Lascia il Signor celeste un giorno il cielo
     Per voler fare esperlenza in terra,
     Se l’huom ver la pietate acceso ha il zelo,
     Ó s’à la caritate il passo serra.
     E preso d’huom mortal l’aspetto, e ’l pelo,
     Ne l’Asia in Frigia co’l figliuol s’atterra.
     E mostrano cercando à l’altrui porte,
     Ch’impoveriti sian da l’empia sorte.

Poco à Mercurio l’eloquentia giova
     Nel raccontar la lor fortuna adversa:
     À mille, e mille porte si fa prova,
     Per tutto la pietà trovan dispersa.
     Ne fra mille, e mille huomini si trova
     Un, che non habbia l’alma empia, e perversa.
     Ogn’un nega al lor vetro, et al lor sacco
     (Benche n’abondi assai) Cerere, e Bacco.

Al fine ad una picciola capanna
     L’ascoso Re del ciel co’l figlio arriva,
     La qual di paglia, e di palustre canna
     E da lati, e di sopra si copriva.
     Quivi scoprendo il duol, che ’l core affanna
     La vera carità ritrovar viva,
     Fur da Fileno, e Baucide raccolti,
     Ch’eran consorti già molti anni, e molti.

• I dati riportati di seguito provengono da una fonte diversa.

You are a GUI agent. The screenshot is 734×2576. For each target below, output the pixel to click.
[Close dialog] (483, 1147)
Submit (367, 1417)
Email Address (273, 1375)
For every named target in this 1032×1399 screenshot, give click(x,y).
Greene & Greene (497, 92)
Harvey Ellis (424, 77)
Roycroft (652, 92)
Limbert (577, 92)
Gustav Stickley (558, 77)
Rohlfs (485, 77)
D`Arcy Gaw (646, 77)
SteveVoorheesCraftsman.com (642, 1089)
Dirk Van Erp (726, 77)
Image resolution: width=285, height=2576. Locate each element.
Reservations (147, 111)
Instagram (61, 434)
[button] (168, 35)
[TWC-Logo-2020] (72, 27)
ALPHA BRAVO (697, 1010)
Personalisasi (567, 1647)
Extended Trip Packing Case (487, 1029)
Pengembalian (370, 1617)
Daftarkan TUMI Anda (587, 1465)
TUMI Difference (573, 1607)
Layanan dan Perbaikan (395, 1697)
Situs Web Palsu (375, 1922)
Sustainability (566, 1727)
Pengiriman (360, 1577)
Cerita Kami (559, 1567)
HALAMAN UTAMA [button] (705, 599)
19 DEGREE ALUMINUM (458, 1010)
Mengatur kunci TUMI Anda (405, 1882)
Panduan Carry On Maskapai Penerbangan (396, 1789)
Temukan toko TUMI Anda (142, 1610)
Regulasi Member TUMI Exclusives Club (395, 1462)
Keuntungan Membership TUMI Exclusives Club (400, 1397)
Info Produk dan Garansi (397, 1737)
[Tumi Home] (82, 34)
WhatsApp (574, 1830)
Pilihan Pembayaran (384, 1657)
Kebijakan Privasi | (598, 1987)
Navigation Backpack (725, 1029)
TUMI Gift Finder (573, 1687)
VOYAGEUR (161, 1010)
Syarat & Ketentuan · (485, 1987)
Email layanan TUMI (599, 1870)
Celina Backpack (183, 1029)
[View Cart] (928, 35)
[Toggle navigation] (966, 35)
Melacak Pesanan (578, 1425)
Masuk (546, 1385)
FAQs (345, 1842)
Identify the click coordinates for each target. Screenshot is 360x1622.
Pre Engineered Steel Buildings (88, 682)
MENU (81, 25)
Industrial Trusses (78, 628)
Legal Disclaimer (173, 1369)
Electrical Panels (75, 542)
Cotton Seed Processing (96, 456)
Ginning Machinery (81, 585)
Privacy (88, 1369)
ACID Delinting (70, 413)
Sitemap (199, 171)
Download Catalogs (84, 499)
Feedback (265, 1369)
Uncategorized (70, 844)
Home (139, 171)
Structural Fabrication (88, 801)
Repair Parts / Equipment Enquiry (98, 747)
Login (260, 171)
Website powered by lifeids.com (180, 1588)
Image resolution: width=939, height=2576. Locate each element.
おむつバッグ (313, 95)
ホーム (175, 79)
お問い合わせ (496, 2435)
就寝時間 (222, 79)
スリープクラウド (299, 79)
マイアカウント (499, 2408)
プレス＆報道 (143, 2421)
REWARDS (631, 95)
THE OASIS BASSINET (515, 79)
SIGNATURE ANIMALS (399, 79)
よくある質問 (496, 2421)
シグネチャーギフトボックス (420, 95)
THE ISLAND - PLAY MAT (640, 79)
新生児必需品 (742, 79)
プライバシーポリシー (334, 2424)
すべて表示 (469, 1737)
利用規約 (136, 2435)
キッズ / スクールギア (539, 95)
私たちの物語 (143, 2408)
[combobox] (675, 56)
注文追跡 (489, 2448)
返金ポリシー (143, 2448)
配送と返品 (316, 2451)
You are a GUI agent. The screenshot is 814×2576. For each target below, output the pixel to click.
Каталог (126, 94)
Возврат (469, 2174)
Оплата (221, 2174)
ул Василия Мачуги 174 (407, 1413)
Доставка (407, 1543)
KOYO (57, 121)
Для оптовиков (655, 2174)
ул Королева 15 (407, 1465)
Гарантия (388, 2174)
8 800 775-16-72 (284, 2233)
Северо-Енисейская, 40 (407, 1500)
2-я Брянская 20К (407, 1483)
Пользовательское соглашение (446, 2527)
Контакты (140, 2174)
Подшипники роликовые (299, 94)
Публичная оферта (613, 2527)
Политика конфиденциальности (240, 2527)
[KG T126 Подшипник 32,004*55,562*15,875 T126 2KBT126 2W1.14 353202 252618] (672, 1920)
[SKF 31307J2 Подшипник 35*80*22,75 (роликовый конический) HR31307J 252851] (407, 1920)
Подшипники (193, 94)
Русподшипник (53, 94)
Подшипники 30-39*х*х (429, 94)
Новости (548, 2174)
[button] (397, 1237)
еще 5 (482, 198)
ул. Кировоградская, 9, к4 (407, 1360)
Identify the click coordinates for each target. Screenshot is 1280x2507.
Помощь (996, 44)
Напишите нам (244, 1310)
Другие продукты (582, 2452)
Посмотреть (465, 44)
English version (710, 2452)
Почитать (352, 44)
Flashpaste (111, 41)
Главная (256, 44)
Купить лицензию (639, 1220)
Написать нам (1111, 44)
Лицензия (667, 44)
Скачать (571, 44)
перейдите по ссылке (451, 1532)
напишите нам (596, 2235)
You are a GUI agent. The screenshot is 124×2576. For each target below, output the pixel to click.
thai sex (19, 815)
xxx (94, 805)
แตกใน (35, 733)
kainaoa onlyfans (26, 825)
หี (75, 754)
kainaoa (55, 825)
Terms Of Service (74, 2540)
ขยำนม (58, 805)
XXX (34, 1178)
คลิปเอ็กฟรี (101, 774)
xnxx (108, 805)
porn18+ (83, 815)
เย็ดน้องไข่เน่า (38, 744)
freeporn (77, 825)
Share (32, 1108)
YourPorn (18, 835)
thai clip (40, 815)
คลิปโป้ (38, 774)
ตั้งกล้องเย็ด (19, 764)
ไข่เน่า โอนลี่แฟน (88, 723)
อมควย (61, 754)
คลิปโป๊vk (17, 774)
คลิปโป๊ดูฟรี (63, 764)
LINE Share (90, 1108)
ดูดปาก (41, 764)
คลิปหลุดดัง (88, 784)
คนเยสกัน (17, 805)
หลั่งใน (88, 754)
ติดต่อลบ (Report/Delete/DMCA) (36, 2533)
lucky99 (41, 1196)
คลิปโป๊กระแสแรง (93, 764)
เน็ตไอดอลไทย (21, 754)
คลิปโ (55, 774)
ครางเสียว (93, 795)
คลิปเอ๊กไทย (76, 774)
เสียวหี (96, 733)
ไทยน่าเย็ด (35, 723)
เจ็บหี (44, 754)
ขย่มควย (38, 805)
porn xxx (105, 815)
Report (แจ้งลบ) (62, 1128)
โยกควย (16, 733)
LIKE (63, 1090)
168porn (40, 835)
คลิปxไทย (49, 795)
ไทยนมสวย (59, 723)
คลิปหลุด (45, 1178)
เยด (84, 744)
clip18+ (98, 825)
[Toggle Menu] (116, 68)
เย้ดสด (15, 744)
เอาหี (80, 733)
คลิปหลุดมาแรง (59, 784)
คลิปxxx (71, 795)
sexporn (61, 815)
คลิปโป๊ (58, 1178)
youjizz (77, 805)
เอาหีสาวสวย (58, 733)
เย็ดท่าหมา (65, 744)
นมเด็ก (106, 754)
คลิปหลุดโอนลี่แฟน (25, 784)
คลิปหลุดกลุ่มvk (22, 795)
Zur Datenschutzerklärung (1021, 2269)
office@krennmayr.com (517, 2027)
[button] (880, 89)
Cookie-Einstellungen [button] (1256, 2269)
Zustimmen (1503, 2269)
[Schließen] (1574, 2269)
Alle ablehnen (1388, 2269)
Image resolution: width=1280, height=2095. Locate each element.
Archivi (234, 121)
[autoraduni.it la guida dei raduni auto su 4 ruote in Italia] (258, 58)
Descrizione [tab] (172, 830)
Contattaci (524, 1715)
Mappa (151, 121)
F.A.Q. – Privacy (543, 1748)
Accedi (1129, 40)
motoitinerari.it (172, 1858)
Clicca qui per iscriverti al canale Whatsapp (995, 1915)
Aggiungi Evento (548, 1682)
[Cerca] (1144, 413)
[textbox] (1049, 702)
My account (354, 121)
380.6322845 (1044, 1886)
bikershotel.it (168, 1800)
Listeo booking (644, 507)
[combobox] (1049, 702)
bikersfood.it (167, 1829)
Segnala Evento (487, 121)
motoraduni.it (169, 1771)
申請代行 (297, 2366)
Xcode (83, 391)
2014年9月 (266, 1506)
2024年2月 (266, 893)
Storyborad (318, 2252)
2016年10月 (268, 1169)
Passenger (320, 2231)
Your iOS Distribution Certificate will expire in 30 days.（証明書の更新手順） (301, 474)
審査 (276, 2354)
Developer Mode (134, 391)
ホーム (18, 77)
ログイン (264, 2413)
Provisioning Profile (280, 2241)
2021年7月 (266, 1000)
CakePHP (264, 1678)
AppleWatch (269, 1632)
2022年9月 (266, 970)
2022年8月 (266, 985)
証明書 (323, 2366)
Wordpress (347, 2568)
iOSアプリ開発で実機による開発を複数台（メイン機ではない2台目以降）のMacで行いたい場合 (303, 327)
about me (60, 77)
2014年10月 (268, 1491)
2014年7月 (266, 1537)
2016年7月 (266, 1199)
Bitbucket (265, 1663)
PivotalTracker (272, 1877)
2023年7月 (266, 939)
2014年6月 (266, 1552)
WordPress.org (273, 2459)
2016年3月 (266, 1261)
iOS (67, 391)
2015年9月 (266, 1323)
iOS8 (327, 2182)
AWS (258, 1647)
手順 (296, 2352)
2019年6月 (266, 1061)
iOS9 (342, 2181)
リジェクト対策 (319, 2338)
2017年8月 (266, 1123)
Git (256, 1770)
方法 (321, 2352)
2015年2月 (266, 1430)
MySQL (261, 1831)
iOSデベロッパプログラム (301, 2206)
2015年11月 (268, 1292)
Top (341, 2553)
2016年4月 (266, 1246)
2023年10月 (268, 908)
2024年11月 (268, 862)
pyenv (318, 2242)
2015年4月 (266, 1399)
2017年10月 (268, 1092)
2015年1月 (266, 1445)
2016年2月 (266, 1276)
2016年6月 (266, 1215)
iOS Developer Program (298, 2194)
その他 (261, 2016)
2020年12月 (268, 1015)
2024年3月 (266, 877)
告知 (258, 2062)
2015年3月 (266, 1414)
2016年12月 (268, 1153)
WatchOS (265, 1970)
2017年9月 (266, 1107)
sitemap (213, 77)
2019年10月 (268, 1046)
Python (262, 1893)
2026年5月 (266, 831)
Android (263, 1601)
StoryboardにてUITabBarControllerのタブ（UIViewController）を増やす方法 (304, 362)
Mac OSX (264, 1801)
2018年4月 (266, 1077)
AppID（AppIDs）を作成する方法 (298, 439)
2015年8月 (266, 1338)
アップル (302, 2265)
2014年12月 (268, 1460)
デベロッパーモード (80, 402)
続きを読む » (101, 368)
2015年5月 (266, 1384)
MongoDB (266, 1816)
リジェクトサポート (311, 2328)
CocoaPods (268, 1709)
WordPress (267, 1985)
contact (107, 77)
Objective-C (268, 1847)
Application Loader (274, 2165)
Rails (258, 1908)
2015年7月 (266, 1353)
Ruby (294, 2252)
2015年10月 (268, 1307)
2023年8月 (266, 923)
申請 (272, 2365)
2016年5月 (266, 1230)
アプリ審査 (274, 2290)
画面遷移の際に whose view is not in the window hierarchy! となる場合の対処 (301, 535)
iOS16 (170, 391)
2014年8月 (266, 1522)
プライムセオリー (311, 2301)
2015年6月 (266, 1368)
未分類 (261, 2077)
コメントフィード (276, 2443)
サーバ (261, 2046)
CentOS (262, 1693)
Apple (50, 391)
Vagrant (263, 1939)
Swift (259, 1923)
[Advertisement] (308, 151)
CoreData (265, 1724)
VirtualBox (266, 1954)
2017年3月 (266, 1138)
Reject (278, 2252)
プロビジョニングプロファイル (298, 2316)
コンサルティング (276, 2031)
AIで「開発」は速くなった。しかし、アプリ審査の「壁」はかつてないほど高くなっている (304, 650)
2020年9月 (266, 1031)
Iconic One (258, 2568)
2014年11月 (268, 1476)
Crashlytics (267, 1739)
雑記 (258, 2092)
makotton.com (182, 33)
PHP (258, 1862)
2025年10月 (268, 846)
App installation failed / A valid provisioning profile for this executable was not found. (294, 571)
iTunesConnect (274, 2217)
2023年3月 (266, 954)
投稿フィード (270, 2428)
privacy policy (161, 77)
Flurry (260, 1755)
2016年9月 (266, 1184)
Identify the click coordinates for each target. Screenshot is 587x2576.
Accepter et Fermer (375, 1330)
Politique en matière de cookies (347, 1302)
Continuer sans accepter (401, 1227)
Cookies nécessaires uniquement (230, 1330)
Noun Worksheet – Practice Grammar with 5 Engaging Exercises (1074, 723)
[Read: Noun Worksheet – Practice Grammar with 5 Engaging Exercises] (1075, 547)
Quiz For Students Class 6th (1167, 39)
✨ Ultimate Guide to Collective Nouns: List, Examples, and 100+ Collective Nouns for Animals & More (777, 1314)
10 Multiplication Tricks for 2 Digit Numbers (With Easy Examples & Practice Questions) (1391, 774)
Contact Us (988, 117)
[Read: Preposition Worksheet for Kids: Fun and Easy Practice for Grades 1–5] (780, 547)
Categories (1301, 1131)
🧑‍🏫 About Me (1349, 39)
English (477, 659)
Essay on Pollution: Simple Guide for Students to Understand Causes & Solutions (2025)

Da lor la povertà, ch’ogn’uno abhorre,
     Con lieto, e santo cor sofferta fue,
     Di quel, che manca l’un, l’altro soccorre,
     E giova à due con le fatiche sue.
     Servi, e Signor cercar lì non occorre,
     Tutta la casa lor non son, che due.
     Quel, che comincia l’un, l’altro al fin manda,
     E da due s’obedisce, e si comanda.